Background Until now, non-invasive prenatal diagnosis of genetic diseases found only limited routine applications. In autosomal recessive diseases, it can be used to determine the carrier status of the fetus through the detection of a paternally inherited disease allele in cases where maternal and paternal mutated alleles differ.

Methods Conditions for non-invasive identification of fetal paternally inherited mutations in maternal plasma were developed by two independent approaches: coamplification at lower denaturation temperature-PCR (COLD-PCR) and highly sensitive microarrays. Assays were designed for identifying 14 mutations, 7 causing β-thalassaemia and 7 cystic fibrosis.
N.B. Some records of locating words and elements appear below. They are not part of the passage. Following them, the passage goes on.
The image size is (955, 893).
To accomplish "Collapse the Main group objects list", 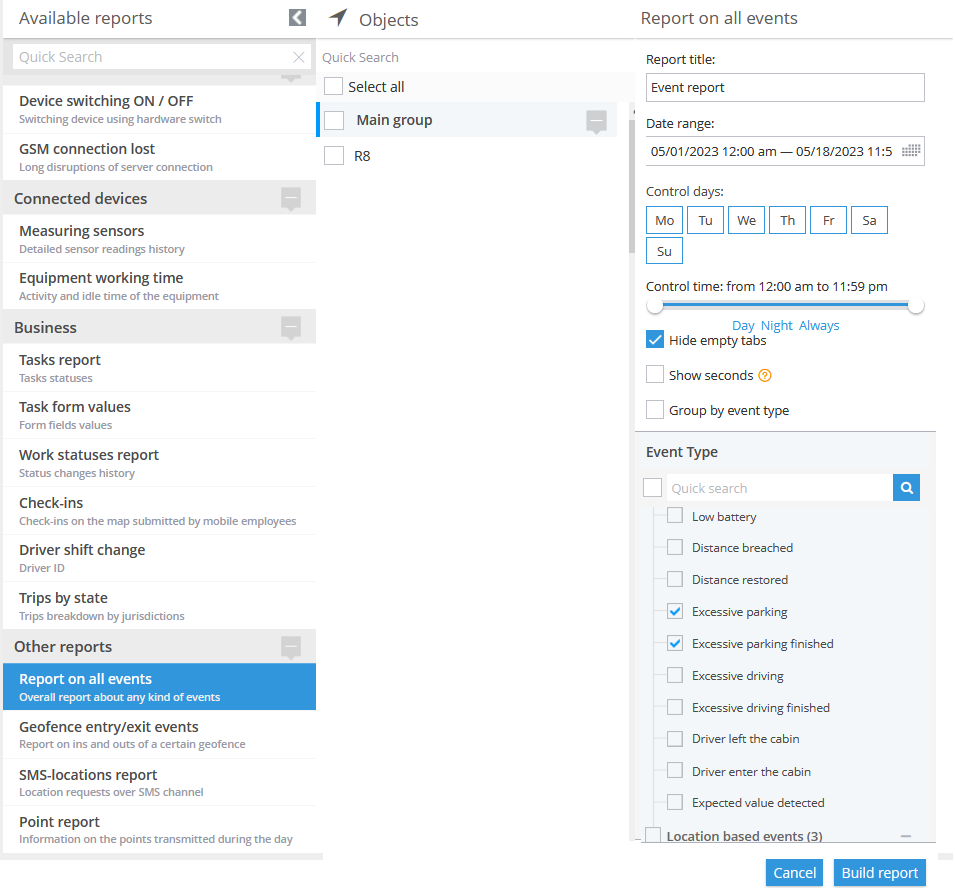I will tap(596, 121).
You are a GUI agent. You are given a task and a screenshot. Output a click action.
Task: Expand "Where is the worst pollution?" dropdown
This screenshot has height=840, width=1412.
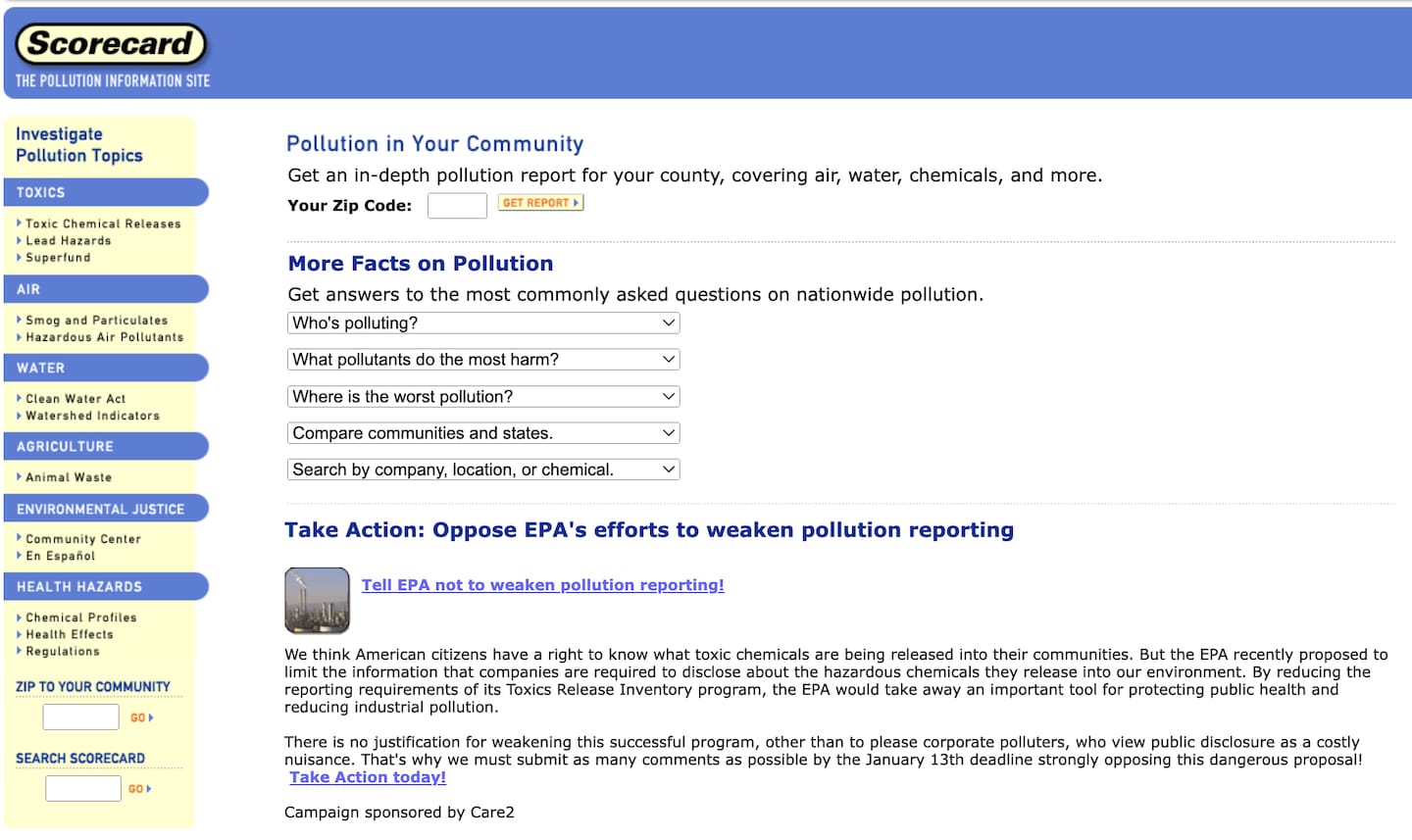coord(483,397)
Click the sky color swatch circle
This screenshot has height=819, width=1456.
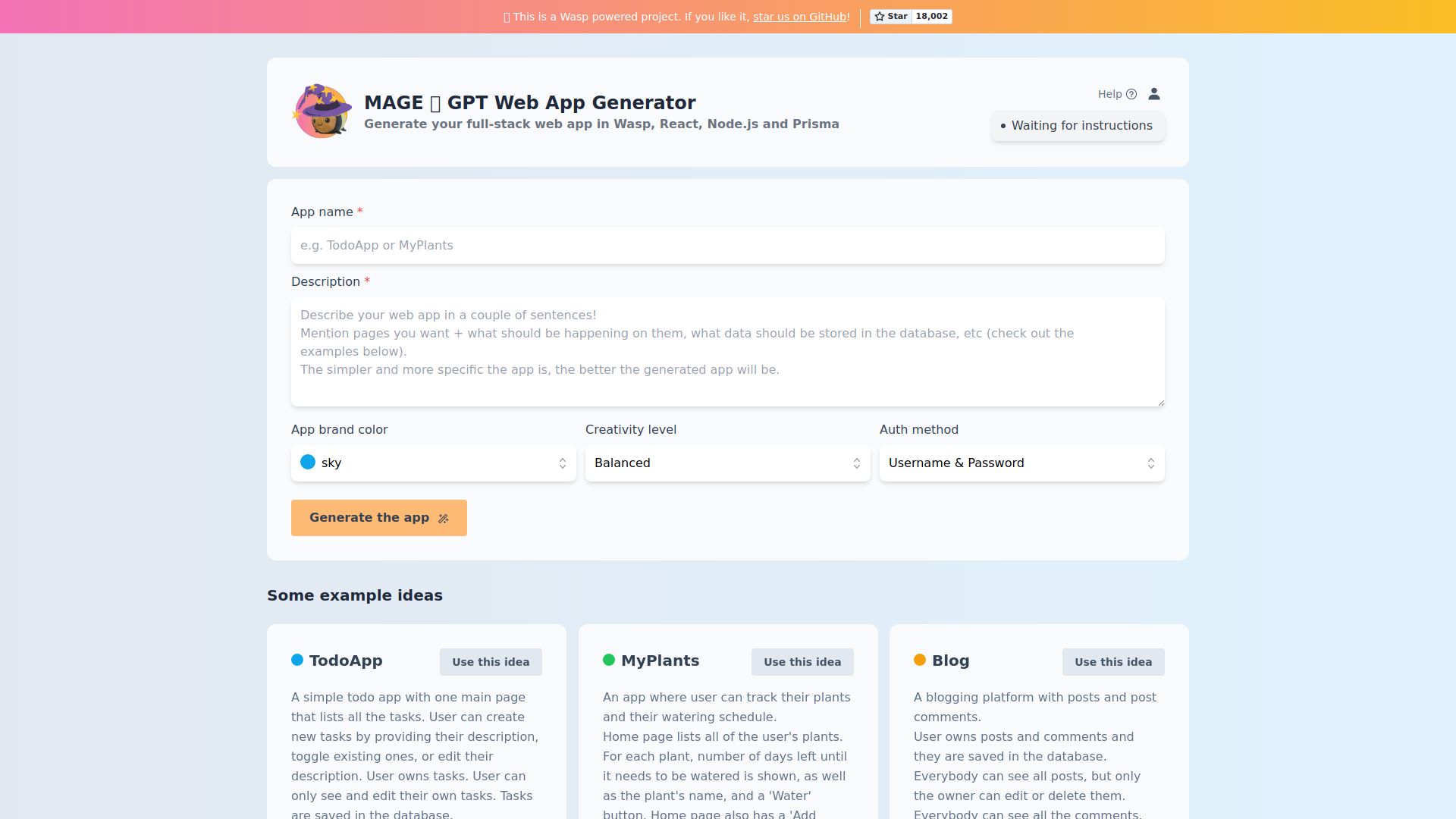click(x=308, y=463)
Results In total, 87 non-invasive prenatal diagnoses were performed by COLD-PCR in 75 couples at risk for β-thalassaemia and 12 for cystic fibrosis. First, to identify the more appropriate methodology for the analysis of minority mutated fetal alleles in maternal plasma, both fast and full COLD-PCR protocols were developed for the most common Italian β-thalassaemia Cd39 and IVSI.110 mutations. In 5 out of 31 samples, no enrichment was obtained with the fast protocol, while full COLD-PCR provided the correct fetal genotypes. Thus, full COLD-PCR protocols were developed for all the remaining mutations and all analyses confirmed the fetal genotypes obtained by invasive prenatal diagnosis. Microarray analysis was performed on 40 samples from 28 couples at risk for β-thalassaemia and 12 for cystic fibrosis. Results were in complete concordance with those obtained by both COLD-PCR and invasive procedures.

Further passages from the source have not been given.